Do this
Transcribe the benchmarking code word for word, starting with "Performance Benchmarking" and going on through "Minuit(func, x=start_point[0], y=start_point[1])".

Quoted text
Performance Benchmarking

import time

def benchmark_function(func, start_point, n_runs=10):
    """Benchmark minimization performance."""
    times = []
    nfcn_list = []
    
    for _ in range(n_runs):
        m = Minuit(func, x=start_point[0], y=start_point[1])
        
        start_time = time.time()
        m.migrad()
        end_time = time.time()
        
        times.append(end_time - start_time)
        nfcn_list.append(m.nfcn)
    
    return {
        'avg_time': np.mean(times),
        'std_time': np.std(times),
        'avg_nfcn': np.mean(nfcn_list),
        'std_nfcn': np.std(nfcn_list)
    }

# Benchmark different test functions
functions = [rosenbrock, ackley, beale]
for func in functions:
    result = benchmark_function(func, (0.5, 0.5))
    print(f"{func.__name__}: {result['avg_time']:.4f}±{result['std_time']:.4f}s, "
          f"{result['avg_nfcn']:.1f}±{result['std_nfcn']:.1f} calls")

Data
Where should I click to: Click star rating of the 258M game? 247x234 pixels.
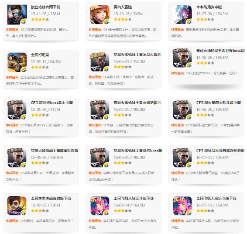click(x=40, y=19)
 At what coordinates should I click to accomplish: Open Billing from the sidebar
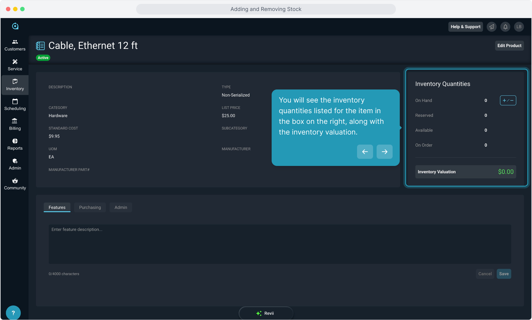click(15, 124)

Complete output
Performance Benchmarking

import time

def benchmark_function(func, start_point, n_runs=10):
    """Benchmark minimization performance."""
    times = []
    nfcn_list = []
    
    for _ in range(n_runs):
        m = Minuit(func, x=start_point[0], y=start_point[1])